Another 100% with momentum stocks Rheinmetall, TUI, and 123fahrschule?! Analysts recommend buying

  • Digitization
  • Technology
  • Defense
  • travel
Photo credits: Rheinmetall AG

Are Rheinmetall's forecasts too conservative? One analyst thinks so. If this is true, there is a good chance that the defense company's shares will break through the EUR 2,000 mark. The 123fahrschule share is also riding a wave of momentum, rising by around 70% within just a few weeks. This could be just the beginning, as the Company is disrupting an analog industry with a digital business model.

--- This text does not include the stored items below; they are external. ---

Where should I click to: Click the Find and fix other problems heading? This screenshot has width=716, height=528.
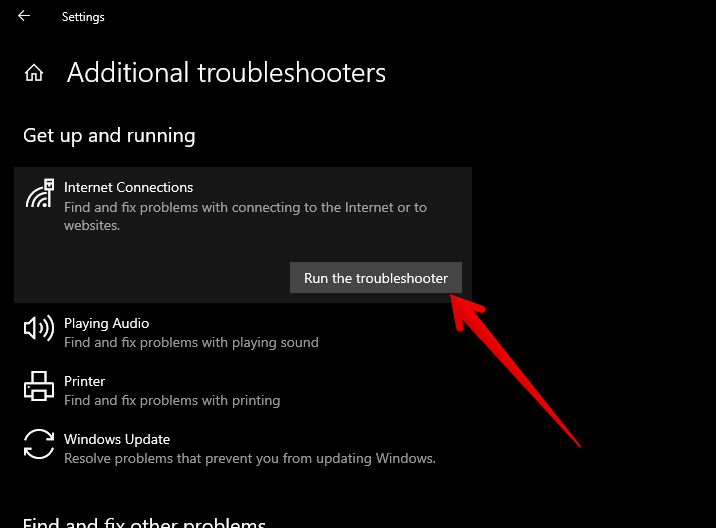(x=144, y=522)
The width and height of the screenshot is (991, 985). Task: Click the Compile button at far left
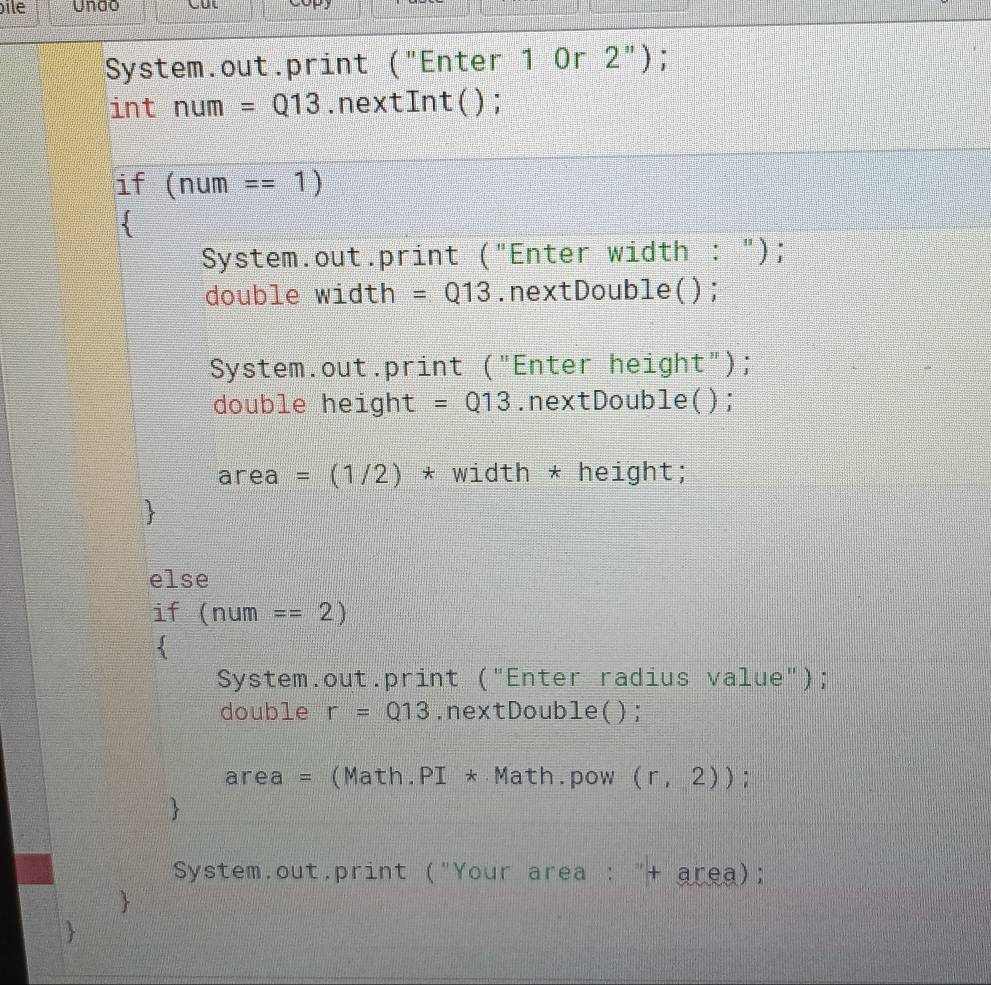pyautogui.click(x=12, y=8)
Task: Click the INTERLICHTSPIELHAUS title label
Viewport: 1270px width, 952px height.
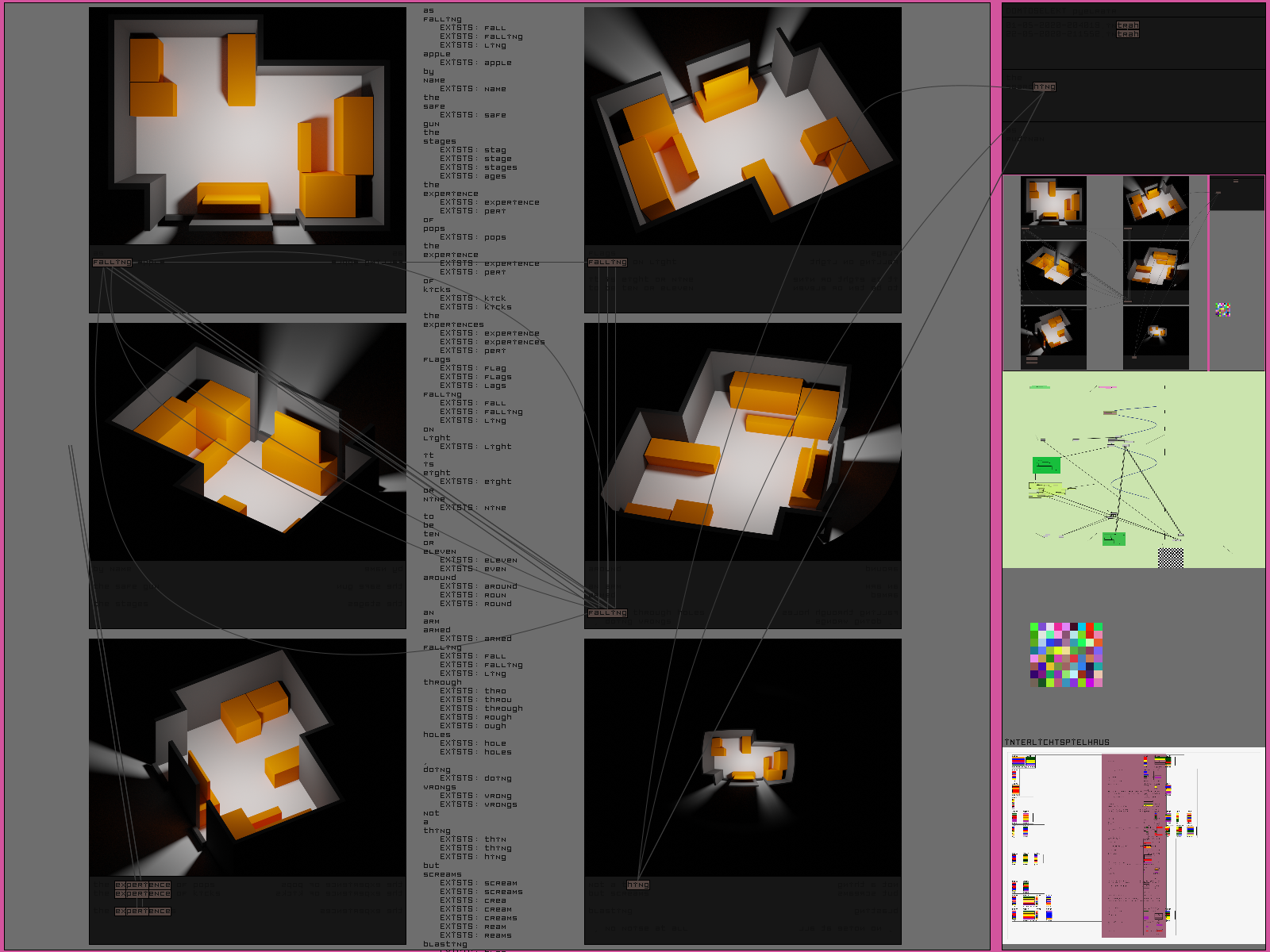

Analysts believe a further 100% price gain is possible, and the management board wants to buy shares well above the current price. In contrast, darker clouds are gathering at TUI. The tourism group has long been able to withstand the weak economy, but is that now over? The price targets vary widely.

time to read: 4 minutes | Author: Fabian Lorenz
ISIN: RHEINMETALL AG | DE0007030009 , TUI AG NA O.N. | DE000TUAG505 , 123FAHRSCHULE SE | DE000A2P4HL9

Table of contents:


    123fahrschule in rally mode: Another 100% possible?

    The 123fahrschule share has been in rally mode since the beginning of April. There are many reasons to believe that prices will continue to rise: momentum, strong operational performance, high price targets, and an exciting change in the shareholder structure.

    In the first quarter of 2025, the Company increased its revenue by 18% to EUR 6.6 million. On the earnings side, 123fahrschule is increasingly benefiting from economies of scale and growing local brand awareness. As a result, EBITDA improved from EUR -50 thousand to EUR 650 thousand in the reporting period. The figures do not yet include the major order for driving simulators reported in January 2025. The devices are scheduled for delivery in the current quarter.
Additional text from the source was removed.